NEW YORK: The Financial Times is aiming to significantly increase the proportion of digital ads it sells on the basis of time-spent, following a trial which demonstrated that brand consideration was more than 50% higher for such campaigns.

The business newspaper has so far run a total of 17 campaigns across 13 clients, who only pay if their ad is in view for five seconds or longer; these have contributed an incremental $2.2m in revenue.

Digiday reported the findings of an internal analysis of six ad campaigns bought on a cost-per-hour basis: these scored 58% higher in brand consideration than the same ads when seen for less than five seconds.
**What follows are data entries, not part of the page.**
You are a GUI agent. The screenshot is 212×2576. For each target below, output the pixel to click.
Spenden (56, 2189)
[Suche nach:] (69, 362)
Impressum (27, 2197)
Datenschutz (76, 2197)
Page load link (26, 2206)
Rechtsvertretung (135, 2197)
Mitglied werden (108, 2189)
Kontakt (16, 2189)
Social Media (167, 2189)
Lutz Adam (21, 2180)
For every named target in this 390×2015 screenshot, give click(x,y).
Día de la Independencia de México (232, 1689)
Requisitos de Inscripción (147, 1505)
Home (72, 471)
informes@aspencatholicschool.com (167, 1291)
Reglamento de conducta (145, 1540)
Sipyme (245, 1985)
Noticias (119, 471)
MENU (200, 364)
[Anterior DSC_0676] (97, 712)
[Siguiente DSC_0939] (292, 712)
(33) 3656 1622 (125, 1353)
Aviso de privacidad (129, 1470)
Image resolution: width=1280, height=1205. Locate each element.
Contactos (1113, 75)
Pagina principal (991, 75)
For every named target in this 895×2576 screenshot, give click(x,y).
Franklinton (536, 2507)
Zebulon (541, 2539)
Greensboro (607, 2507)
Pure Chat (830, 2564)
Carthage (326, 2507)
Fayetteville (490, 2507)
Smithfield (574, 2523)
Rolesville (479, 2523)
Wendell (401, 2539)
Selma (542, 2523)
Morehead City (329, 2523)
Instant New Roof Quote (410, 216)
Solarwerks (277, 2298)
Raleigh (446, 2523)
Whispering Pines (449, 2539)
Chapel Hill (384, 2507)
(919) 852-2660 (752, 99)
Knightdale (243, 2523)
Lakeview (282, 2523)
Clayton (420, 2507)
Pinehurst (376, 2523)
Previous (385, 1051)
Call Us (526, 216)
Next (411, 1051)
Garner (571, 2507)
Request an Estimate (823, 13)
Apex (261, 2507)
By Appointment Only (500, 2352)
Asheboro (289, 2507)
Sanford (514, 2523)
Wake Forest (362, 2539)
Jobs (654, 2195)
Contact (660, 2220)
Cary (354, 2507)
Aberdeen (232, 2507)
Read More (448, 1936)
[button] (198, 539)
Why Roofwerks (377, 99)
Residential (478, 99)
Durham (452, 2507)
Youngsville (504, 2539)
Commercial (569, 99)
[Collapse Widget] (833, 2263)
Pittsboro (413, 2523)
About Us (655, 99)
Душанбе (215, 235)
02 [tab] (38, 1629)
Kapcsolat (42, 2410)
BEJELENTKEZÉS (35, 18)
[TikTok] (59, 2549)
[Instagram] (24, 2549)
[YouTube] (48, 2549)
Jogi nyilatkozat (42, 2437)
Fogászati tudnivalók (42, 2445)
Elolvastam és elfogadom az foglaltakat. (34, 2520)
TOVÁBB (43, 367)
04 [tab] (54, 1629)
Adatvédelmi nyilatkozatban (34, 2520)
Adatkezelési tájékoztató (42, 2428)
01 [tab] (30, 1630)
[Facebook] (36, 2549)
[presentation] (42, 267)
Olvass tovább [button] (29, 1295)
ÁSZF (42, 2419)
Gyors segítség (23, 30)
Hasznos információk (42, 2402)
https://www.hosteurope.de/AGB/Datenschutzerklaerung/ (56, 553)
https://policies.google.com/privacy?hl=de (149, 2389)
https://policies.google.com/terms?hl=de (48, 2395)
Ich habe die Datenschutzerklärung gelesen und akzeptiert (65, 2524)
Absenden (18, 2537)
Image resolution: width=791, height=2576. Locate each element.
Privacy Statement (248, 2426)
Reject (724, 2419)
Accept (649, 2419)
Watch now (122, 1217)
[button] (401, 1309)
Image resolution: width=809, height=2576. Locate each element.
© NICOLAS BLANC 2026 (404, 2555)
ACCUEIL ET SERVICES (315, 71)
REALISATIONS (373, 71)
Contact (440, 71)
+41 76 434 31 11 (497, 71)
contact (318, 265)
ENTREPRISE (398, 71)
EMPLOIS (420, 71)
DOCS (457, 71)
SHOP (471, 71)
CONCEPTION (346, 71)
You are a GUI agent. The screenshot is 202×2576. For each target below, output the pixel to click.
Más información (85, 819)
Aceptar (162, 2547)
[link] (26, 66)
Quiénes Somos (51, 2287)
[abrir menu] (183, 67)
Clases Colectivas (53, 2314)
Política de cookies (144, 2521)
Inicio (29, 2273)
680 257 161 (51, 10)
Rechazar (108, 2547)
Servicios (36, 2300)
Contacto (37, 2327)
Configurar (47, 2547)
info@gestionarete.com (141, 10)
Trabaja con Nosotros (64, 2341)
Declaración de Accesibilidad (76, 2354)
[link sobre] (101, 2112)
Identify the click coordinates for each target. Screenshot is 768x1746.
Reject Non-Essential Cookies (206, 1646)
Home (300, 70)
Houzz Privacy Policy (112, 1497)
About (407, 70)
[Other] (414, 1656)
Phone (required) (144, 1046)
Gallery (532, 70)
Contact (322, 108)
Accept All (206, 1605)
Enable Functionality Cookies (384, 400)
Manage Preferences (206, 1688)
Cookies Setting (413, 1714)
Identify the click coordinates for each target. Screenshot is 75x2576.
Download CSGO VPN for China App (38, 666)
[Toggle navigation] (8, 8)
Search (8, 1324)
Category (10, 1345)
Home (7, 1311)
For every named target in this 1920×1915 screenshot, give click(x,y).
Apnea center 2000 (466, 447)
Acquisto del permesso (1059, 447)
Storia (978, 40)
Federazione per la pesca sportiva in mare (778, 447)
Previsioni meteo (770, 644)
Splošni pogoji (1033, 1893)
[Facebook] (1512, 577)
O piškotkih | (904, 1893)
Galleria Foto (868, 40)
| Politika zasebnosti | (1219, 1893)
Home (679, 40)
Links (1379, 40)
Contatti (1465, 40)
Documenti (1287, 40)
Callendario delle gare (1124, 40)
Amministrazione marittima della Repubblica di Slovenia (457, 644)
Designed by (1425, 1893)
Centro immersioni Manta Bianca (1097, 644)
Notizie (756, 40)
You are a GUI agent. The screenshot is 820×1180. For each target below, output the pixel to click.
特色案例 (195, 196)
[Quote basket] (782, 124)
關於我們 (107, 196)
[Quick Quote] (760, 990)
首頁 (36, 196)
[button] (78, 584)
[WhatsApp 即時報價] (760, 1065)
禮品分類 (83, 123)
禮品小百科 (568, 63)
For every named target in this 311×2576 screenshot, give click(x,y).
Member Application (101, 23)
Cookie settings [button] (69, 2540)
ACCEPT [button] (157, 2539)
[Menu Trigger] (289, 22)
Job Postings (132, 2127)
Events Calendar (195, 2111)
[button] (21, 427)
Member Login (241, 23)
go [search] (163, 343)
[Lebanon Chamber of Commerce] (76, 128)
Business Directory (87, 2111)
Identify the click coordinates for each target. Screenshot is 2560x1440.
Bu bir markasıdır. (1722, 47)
Ad recall rose 79% and brand awareness 71%.

"It reinforces our thinking that the longer time you spend with a message, the more impactful it's going to be," said Brendan Spain, US commercial director at the FT.

"One of the main learnings is, if marketers have something important to say on a digital platform to an engaged audience, focusing on impressions isn't the best way to deliver that message," he added.

Cost-per-hour currently represents 7% of impressions served by the FT, but Spain is aiming to boost that to 30% in 2016.

There are several major obstacles to overcome, however, before the idea of engaged time gains wider acceptance.

One is simply that click-through rates maintain a stubborn hold on marketers' thinking, as they continue to be a common KPI despite being increasingly discredited as a measure of online effectiveness.

Another is a legacy of that thinking. "The hurdle we all have to clear is the buying process … rewiring the whole process that's been set up around CPM," said Marc Guldimann, CEO of ad tech company Sled, explaining that the big agency holding companies all have "monolithic systems" in place.

Or, as Spain put it: "There's not a place on the spreadsheet for cost per hour."

Their emphasis was on 100% viewability rather than how long an ad was in view, he said, although he also noted that clients were more open to the idea than agencies.